◆ **What to do**:
(A) In the article on the Staples Ranch retail center, which supermarket will anchor Pacific Pearl?
(B) Please repeat, word for word, the part of the Staples Ranch article from "Bradley Blake, representing" down to "will be Asian.".

◆ **Selected text**:
The Pleasanton City Council Tuesday approved the construction of a multi-million-dollar, Asian-focused retail and office center in Staples Ranch which will serve as a designated gateway to the city's northeast side.
The center, to be called Pacific Peal, will rival in size and scope the Pleasanton Gateway Center built two years ago across from the Alameda County Fairgrounds at Bernal and Valley avenues, which is anchored by a Safeway Lifestyle supermarket.
Bradley Blake, representing BHV CenterStreet Properties of Danville, the developer, told the council that Pacific Pearl will be anchored by Marina Food, a supermarket with an international food court and a large variety of products. The spacious shopping center center also will feature a variety of restaurants, retail stores and service businesses. Although Pacific Pearl will cater to a many-faceted clientele and taste, its focus will be Asian.
Besides Marina Food and its food court, Blake said roughly a third to half of the center's tenants will be restaurants, including one at 60,000 square feet that will serve as a banquet facility as well. Its operator, who has not been named, operates Chinese restaurants in other parts of the Bay Area and is associated with similar restaurants in China.

◆ **Recorded information**:
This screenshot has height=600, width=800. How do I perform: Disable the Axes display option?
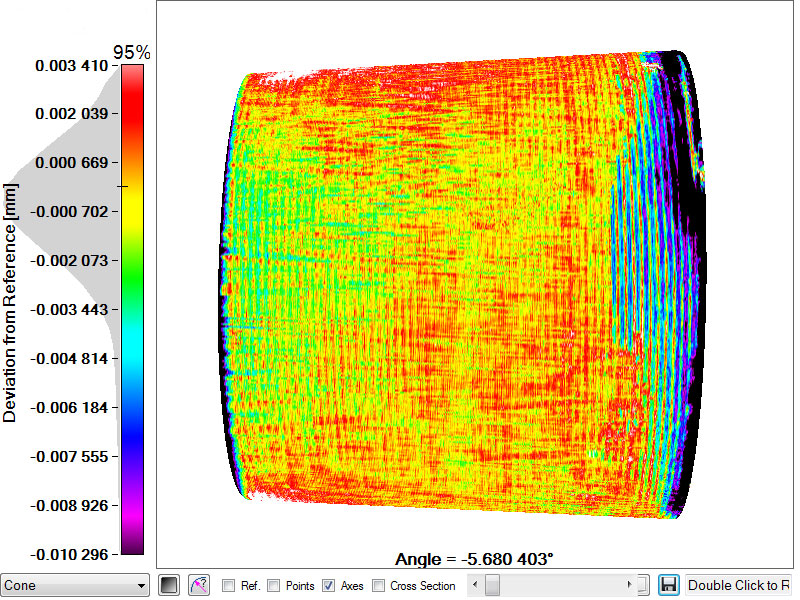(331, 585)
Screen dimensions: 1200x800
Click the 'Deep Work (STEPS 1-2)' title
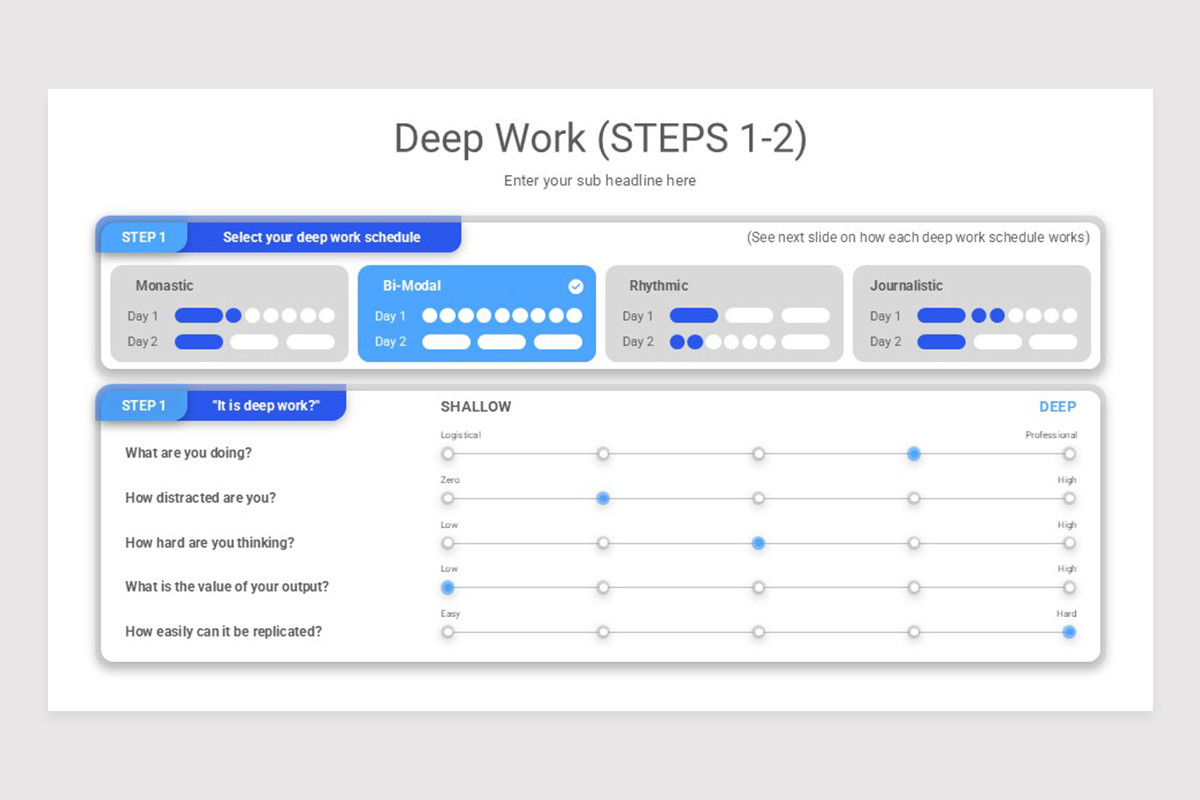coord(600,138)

◆ **Responses**:
(A) Marina Food.

(B)
Bradley Blake, representing BHV CenterStreet Properties of Danville, the developer, told the council that Pacific Pearl will be anchored by Marina Food, a supermarket with an international food court and a large variety of products. The spacious shopping center center also will feature a variety of restaurants, retail stores and service businesses. Although Pacific Pearl will cater to a many-faceted clientele and taste, its focus will be Asian.